Des chercheurs d’ESET ont analysé des malwares qui ont probablement été utilisé dans plusieurs attaques contre l’industrie de l'énergie et qui a finalement causé des pannes de courant. Ce genre de perturbations a des effets majeurs sur la vie des gens car l’énergie fournie de manière intermittente et peu fiable finit rapidement par causer des problèmes. Les aliments et les médicaments se décomposent rapidement lorsque la réfrigération et les congélateurs ne fonctionnent plus. Les hôpitaux doivent limiter leur consommation d’énergie a l’essentiel. Ni les pompes à carburant, ni les stations de charge ne peuvent fonctionner, les feux de circulation sont hors service, les bâtiments sont en surchauffe ou trop rafraichis. L’éclairage urbain ne fonctionne pas. Les systèmes de paiements électroniques ne fonctionnent pas non plus, les salaires ne sont probablement pas payés, les distributeurs automatiques ne donnent plus de billets. On ne peut recharger ni son téléphone ni son laptop. La pompe à insuline ne fonctionne pas et le dispositif de respiration artificiel non plus. Il en va de même pour les systèmes de surveillance à distance, les caméras de sécurité et la machine à café. Dans de telles circonstances le chaos s’en suit rapidement.

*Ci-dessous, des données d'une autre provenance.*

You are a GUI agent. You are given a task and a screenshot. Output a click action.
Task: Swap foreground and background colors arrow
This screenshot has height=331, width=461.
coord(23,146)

On peut aussi imaginer des attaques plus subtiles que des pannes totales d’électricité. Il y a eu deux cas majeurs d’utilisation de malware pour extraction illicite de crypto-monnaie sur des systèmes de contrôle compromis dans des centrales nucléaires. L’extraction de crypto-monnaie demande énormément d’énergie et a un lourd impact sur l’environnement en plus des coûts et de la possibilité de causer des problèmes de distribution d'énergie comme décrits ci-dessus. Il n’y a donc pas que les entreprises qui sont affectées par ces attaques. Dans la plupart des cas, les appareils IoT ne sont pas bien sécurisés et leurs vulnérabilités peuvent résulter en attaques où les utilisateurs ont peu de possibilités de prendre des mesures pour les limiter.

L’an dernier, une opération à grande échelle a été découverte. Elle utilisait des routeurs internet domestiques pour exploiter de la crypto-monnaie. Là où il y a de l’argent facile – en raison de la vulnérabilité des systèmes – il y aura de l’exploitation criminelle.

Les compteurs intelligents sont une aubaine tant pour les services publics que pour les consommateurs et les entreprises car ils permettent de contrôler la consommation. Toutefois, leur compromission peut entrainer le vol d’énergie, de gaz ou d’eau. Mais de tels compteurs peuvent aussi indiquer combien de courant est introduit dans le réseau (panneaux solaires), le reste du réseau dépendant alors de cette précision pour équilibrer la charge et la production. Et comme c’est souvent le cas lors de défaillances au niveau sécurité, ce sont les événements imprévus qui peuvent avoir les conséquences les plus dévastatrices.             

Parmi d’autres projets centrés IoT, l’Union Européenne a été très active dans l’implémentation des technologies de villes intelligentes, mis en place sous l'égide de son programme de recherche et d'innovation appelé Horizon 2020. La portée de ces projets varie, mais beaucoup ont de vastes implications dans les secteurs concernés – villes et société intelligentes, agriculture, soins de santé, gestion de l’eau et des océans, alimentation, production et de nombreux autres aspects de la vie.

Parmi ces projets, certains sont régis par des missions de conseils qui guident et conseillent sur l’implémentation des divers projets. (Pour information : un chercheur d’ESET était parmi les 550 postulants pour la mission concernant la neutralité climatique et les villes intelligentes mais n’a pas obtenu de siège – il y en avait 15.) Ces missions de conseil se composent de membres actifs dans diverses disciplines et il faut espérer que la cybersécurité sera au centre de leurs préoccupations même si elle n’est que mentionnée sporadiquement lors des séances d’information pour les conseillers.
Quand tout sera dit et fait, il y aura des avantages énormes liés à la mise en œuvre de technologies qui peuvent améliorer des vies et réduire l’impact sur l’environnement. D’autre part, il ne faut jamais sous-estimer les risques si la sécurité de ces technologies n’est pas prise en charge.